**Your assignment:** Could you write the entries out again, exactly as they are?

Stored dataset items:
☆ ☆ ☆

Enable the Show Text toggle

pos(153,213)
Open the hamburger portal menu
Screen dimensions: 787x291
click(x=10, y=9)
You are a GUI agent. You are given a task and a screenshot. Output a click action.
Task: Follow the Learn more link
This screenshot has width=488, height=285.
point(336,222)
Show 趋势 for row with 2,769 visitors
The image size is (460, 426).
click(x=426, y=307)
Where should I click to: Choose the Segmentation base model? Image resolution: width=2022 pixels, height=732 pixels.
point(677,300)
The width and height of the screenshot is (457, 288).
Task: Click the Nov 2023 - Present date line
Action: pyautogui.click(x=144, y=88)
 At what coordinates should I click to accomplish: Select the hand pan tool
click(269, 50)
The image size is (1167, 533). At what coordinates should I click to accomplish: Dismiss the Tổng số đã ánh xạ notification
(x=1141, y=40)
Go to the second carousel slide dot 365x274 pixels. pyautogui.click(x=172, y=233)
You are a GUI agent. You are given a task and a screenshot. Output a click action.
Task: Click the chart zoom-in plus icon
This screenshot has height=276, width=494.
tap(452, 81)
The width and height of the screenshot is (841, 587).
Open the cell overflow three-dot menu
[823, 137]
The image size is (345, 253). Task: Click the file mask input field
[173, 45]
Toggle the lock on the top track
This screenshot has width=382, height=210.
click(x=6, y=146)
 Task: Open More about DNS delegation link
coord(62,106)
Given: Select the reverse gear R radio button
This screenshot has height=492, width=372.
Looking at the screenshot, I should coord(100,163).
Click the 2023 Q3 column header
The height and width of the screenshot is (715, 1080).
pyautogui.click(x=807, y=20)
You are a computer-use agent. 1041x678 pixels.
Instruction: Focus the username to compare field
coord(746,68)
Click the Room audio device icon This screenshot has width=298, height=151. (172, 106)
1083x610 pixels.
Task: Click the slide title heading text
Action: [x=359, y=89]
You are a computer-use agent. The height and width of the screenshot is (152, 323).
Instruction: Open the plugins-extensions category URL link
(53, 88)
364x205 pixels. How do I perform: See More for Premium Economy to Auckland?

☆ ☆ ☆

**Reply to the exercise:**
Enable the Show Text toggle

pos(153,213)
Open the hamburger portal menu
Screen dimensions: 787x291
click(x=10, y=9)
You are a GUI agent. You are given a task and a screenshot. Output a click action.
Task: Follow the Learn more link
This screenshot has width=488, height=285.
point(336,222)
Show 趋势 for row with 2,769 visitors
The image size is (460, 426).
click(x=426, y=307)
Where should I click to: Choose the Segmentation base model? Image resolution: width=2022 pixels, height=732 pixels.
point(677,300)
The width and height of the screenshot is (457, 288).
Task: Click the Nov 2023 - Present date line
Action: pyautogui.click(x=144, y=88)
 At what coordinates should I click to accomplish: Select the hand pan tool
click(269, 50)
The image size is (1167, 533). At what coordinates should I click to accomplish: Dismiss the Tổng số đã ánh xạ notification
(x=1141, y=40)
Go to the second carousel slide dot 365x274 pixels. pyautogui.click(x=172, y=233)
You are a GUI agent. You are given a task and a screenshot. Output a click action.
Task: Click the chart zoom-in plus icon
This screenshot has height=276, width=494.
tap(452, 81)
The width and height of the screenshot is (841, 587).
Open the cell overflow three-dot menu
[823, 137]
The image size is (345, 253). Task: Click the file mask input field
[173, 45]
Toggle the lock on the top track
This screenshot has width=382, height=210.
click(x=6, y=146)
 Task: Open More about DNS delegation link
coord(62,106)
Given: Select the reverse gear R radio button
This screenshot has height=492, width=372.
Looking at the screenshot, I should coord(100,163).
Click the 2023 Q3 column header
The height and width of the screenshot is (715, 1080).
pyautogui.click(x=807, y=20)
You are a computer-use agent. 1041x678 pixels.
Instruction: Focus the username to compare field
coord(746,68)
Click the Room audio device icon This screenshot has width=298, height=151. (172, 106)
1083x610 pixels.
Task: Click the slide title heading text
Action: [x=359, y=89]
You are a computer-use agent. The height and width of the screenshot is (152, 323).
Instruction: Open the plugins-extensions category URL link
(53, 88)
364x205 pixels. How do I perform: See More for Premium Economy to Auckland?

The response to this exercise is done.